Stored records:
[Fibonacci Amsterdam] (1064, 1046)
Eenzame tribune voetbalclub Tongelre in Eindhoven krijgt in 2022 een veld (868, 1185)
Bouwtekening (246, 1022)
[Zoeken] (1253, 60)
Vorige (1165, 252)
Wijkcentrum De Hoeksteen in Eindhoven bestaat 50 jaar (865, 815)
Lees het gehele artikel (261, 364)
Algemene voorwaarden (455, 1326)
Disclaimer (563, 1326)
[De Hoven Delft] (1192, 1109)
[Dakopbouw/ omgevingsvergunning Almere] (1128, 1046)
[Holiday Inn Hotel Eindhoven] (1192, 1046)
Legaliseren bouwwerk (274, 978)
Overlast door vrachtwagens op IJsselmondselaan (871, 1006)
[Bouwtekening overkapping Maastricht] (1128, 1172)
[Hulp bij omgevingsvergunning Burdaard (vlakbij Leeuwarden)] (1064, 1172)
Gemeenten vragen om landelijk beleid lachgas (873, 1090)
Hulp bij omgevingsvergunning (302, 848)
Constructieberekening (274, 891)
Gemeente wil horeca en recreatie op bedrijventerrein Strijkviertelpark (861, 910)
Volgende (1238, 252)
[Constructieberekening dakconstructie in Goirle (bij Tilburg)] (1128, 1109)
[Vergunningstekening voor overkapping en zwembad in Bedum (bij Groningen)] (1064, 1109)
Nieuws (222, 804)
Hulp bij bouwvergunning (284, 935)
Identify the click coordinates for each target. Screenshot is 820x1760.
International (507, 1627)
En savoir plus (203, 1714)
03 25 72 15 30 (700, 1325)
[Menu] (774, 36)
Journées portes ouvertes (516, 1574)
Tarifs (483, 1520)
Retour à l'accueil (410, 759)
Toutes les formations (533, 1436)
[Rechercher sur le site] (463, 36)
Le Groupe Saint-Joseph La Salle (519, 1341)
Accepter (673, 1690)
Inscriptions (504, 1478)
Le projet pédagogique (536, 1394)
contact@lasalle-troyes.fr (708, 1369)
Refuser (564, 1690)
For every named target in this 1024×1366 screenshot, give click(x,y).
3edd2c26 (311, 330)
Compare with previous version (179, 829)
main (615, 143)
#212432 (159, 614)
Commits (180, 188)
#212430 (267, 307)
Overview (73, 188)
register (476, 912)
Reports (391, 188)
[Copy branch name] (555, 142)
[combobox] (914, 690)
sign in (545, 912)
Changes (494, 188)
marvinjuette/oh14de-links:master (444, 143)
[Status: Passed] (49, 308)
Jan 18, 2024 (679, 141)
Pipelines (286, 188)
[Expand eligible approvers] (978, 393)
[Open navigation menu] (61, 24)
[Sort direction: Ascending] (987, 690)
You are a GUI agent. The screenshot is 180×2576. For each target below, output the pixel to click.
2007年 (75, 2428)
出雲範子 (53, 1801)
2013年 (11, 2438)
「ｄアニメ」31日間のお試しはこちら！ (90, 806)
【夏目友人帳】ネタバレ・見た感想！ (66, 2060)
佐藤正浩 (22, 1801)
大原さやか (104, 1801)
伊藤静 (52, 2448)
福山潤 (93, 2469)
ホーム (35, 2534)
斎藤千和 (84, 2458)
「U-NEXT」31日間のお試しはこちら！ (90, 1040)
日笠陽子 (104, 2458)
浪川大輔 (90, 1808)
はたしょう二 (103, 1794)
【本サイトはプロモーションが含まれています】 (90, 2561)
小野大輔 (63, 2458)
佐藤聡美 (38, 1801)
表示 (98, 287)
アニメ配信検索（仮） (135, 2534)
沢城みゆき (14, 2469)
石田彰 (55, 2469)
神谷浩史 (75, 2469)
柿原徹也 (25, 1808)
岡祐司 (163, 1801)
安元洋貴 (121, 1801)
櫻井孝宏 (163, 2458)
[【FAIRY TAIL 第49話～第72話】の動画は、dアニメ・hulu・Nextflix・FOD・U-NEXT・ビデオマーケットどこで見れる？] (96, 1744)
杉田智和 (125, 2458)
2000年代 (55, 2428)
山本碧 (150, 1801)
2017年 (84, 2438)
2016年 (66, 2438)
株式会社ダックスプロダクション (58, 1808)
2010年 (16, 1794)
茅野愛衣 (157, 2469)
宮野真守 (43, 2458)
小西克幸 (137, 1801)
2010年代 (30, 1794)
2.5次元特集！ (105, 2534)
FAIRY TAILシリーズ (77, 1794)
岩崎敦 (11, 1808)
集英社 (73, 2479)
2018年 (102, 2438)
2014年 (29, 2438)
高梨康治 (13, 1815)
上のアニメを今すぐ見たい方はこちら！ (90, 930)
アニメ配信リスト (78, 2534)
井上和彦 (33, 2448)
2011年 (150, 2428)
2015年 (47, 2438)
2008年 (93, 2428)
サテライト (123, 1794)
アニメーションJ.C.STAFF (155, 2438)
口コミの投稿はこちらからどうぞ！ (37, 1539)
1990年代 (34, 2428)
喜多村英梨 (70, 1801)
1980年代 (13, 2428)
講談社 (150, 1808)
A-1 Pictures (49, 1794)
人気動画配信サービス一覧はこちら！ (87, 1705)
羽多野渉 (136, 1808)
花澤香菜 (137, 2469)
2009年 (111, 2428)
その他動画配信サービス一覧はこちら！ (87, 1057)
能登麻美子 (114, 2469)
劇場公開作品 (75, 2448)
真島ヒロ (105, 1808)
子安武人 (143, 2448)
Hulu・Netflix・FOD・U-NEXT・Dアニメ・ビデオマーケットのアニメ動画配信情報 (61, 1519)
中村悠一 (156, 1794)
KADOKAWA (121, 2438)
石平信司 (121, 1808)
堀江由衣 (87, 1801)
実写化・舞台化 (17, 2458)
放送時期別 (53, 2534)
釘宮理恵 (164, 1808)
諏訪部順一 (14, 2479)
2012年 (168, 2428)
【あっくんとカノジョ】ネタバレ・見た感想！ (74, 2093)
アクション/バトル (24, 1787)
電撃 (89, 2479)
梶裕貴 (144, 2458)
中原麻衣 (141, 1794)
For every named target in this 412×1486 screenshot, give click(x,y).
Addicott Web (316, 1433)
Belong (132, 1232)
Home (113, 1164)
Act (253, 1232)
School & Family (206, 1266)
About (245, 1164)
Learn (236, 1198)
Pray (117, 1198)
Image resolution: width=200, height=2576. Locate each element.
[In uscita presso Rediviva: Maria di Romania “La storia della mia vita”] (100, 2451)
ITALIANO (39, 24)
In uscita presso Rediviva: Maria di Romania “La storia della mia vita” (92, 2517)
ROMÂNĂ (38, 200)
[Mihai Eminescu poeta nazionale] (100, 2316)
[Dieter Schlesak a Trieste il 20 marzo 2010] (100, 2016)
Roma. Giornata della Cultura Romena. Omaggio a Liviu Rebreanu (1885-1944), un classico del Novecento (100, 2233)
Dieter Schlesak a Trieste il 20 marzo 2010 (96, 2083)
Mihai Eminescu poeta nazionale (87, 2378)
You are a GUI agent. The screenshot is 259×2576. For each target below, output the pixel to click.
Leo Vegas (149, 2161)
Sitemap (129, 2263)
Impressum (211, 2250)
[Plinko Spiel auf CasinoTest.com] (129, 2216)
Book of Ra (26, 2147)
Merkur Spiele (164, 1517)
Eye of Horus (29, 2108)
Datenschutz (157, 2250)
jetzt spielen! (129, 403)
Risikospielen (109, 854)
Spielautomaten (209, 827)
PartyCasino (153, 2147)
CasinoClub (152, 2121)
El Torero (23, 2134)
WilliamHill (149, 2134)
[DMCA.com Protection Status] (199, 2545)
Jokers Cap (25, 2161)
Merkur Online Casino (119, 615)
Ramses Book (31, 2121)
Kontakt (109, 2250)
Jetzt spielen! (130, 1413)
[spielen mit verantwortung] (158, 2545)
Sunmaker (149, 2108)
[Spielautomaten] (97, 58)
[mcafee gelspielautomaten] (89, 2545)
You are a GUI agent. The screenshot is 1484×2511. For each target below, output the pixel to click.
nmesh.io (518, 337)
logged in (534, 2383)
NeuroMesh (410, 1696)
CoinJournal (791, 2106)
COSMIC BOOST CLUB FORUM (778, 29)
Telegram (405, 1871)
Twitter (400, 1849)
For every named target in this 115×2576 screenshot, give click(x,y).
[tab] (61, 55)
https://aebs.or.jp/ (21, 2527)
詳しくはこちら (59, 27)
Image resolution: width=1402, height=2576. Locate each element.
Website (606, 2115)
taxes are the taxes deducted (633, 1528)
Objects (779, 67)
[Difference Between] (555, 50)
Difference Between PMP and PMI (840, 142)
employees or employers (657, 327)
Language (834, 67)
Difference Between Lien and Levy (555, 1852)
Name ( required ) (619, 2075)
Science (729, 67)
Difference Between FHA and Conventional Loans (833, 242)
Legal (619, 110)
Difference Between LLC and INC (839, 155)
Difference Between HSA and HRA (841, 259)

*PROBLEM TO SOLVE*
Where a line in the records above contains the string "Image", return that line.

*EXERCISE RESPONSE*
Image resolution: width=200, height=2576. Locate each element.
Image resolution: width=1402, height=2576. Locate each element.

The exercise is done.